7Dans ces différentes conférences et événements, l’Unesco est présentée comme étant experte et garante du soft power : elle serait un lieu privilégié de rencontre pour les acteurs internationaux, au sens large, dont le souhait est de participer aux affaires du monde en privilégiant la discussion au sens noble du terme.

8De façon paradoxale, le recours à l’argument du soft power renforce la dimension intellectuelle de cette organisation internationale, descendante de l’Institut international de coopération culturelle de la Société des Nations (SDN), et dont elle reprendra une partie des objectifs et des archives (Renoliet, 1999). Il rassure des États inquiets quant au périmètre limité de ses actions et à l’innocuité de ses moyens. Cette tension a été soulignée par la nouvelle directrice de l’Unesco, Audrey Azoulay, qui appelait à ne pas être « naïfs sur l’usage du soft power et sur les valeurs véhiculées [3] » dans un entretien au magazine Challenges.

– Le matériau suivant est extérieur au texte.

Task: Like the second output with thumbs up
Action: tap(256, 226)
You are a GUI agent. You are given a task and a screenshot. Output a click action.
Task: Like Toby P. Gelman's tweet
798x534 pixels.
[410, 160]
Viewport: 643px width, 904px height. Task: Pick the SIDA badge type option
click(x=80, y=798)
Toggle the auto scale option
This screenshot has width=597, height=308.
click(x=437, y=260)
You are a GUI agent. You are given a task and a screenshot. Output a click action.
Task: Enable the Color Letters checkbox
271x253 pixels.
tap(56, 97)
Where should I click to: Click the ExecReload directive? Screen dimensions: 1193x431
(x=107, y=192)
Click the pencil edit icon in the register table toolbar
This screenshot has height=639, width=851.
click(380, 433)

9La revendication d’une expertise sur les questions diplomatiques culturelles amène l’organisation à se présenter sur son site internet, comme un « laboratoire d’idées […] qui fixe des normes internationales et mène des programmes de coopération pour accélérer la connaissance réciproque des cultures, la libre circulation des savoirs et l’éducation de qualité pour tous [4]. » Si la version en langue anglaise du site évoque elle aussi l’idée que cette organisation servirait de laboratoire d’idées : « serving as laboratory of ideas », le texte russe précise quant à lui que « l’Unesco agit en qualité de laboratoire d’idées », alors que le texte chinois présente l’Unesco comme le creuset de la réflexion de l’Organisation des Nations unies (ONU) – éléments disparaissant uniquement dans les présentations nettement plus succinctes en espagnol et en arabe.

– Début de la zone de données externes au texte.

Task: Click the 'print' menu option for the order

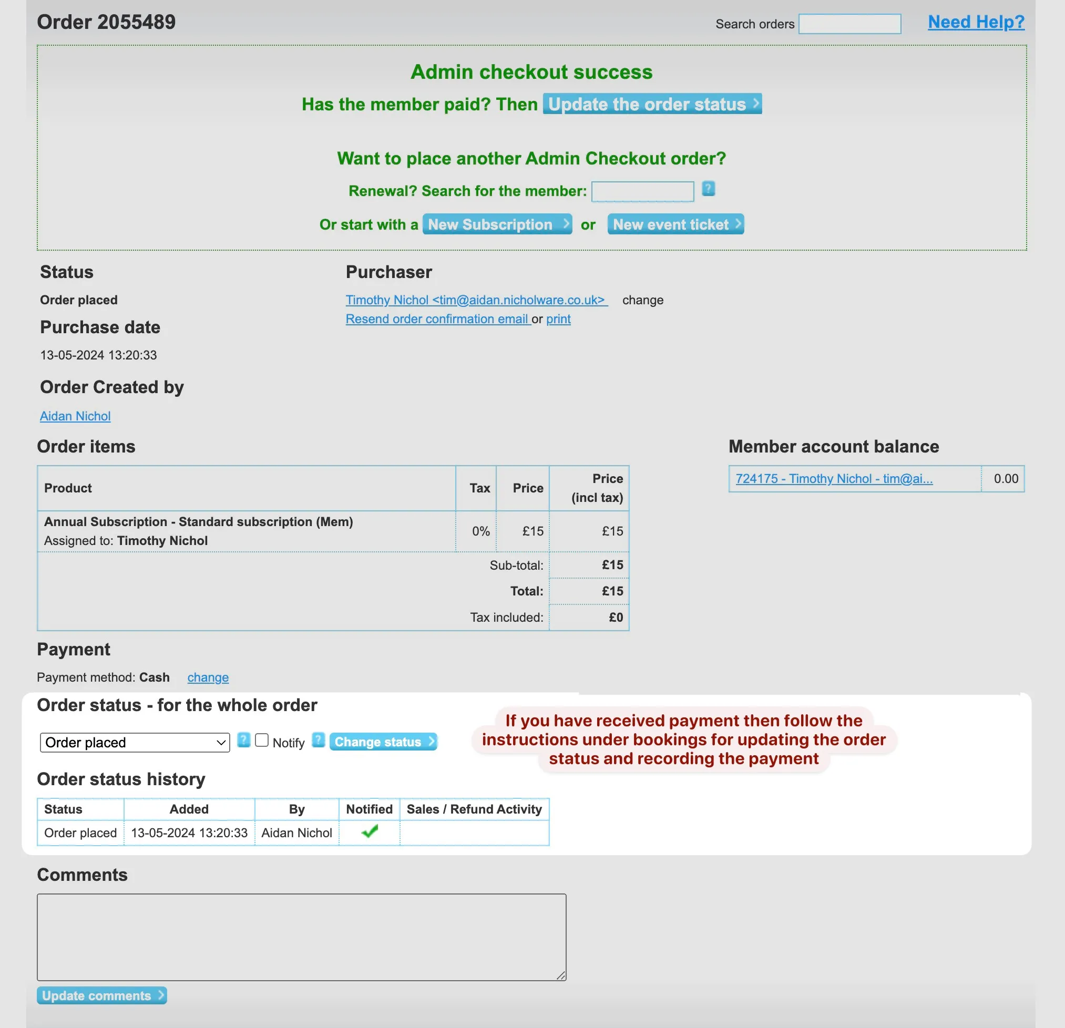Action: 558,318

10Si l’Unesco entend jouer un rôle de laboratoire d’idées dans la poursuite de ses objectifs fondamentaux, elle s’entoure pour ce faire d’un ensemble d’acteurs, qu’elle réunit notamment lors d’événements. Parmi ces acteurs, l’expression « think tank » semble désigner de façon uniforme des acteurs hétéroclites en termes de formes juridiques, de modes de fonctionnement et de gouvernance, mais aussi de projet politique et de stratégies d’influence. La mention des think tanks, présentés comme des parties prenantes organiques pour l’Unesco sur son site internet laisse apparaître une volonté pour l’organisation de montrer sa capacité à créer du dialogue. Ces objectifs communicationnels qui l’amènent d’ailleurs elle-même à se désigner parfois comme un think tank.

11Cet article se propose d’analyser l’ambiguïté épistémique autour de la représentation du rôle de l’Unesco et d’une nébuleuse d’organisations regroupées par elle sous l’appellation « think tanks ». Il décrit aussi un écosystème dont le point de rencontre est la défense d’un modèle démocratique de gouvernance amenant in fine l’avènement de sociétés civiles pluralistes et éclairées, au sens d’éduquées et dynamiques en termes de participation politique.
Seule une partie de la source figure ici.